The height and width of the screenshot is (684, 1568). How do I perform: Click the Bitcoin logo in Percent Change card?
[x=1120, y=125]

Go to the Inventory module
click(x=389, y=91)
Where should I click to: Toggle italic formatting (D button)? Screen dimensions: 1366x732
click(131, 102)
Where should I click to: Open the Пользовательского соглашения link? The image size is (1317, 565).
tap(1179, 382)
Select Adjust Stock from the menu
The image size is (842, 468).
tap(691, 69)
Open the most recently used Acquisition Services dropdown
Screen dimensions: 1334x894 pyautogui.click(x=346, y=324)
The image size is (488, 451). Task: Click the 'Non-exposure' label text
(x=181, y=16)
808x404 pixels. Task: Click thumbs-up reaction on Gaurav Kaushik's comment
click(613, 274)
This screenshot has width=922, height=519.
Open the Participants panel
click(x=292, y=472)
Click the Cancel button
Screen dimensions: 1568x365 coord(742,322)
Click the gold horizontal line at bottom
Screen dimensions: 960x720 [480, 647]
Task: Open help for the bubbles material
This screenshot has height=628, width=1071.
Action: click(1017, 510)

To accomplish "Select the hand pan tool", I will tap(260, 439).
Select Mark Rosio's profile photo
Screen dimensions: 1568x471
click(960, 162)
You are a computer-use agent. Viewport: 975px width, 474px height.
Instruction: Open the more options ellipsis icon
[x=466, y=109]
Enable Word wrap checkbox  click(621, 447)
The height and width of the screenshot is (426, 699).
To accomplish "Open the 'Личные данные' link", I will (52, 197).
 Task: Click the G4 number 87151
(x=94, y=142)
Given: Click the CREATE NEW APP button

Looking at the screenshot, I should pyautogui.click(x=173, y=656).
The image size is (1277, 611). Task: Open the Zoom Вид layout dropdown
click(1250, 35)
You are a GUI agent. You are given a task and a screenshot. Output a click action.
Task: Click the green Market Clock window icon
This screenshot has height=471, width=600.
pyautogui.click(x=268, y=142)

━━━━━━

## TASK
Every line holding the word "agent" should be copied out of the records above.

## ANSWER TO THIS TASK
You are a computer-use agent. Viewport: 975px width, 474px height.
You are a GUI agent. You are given a task and a screenshot. Output a click action.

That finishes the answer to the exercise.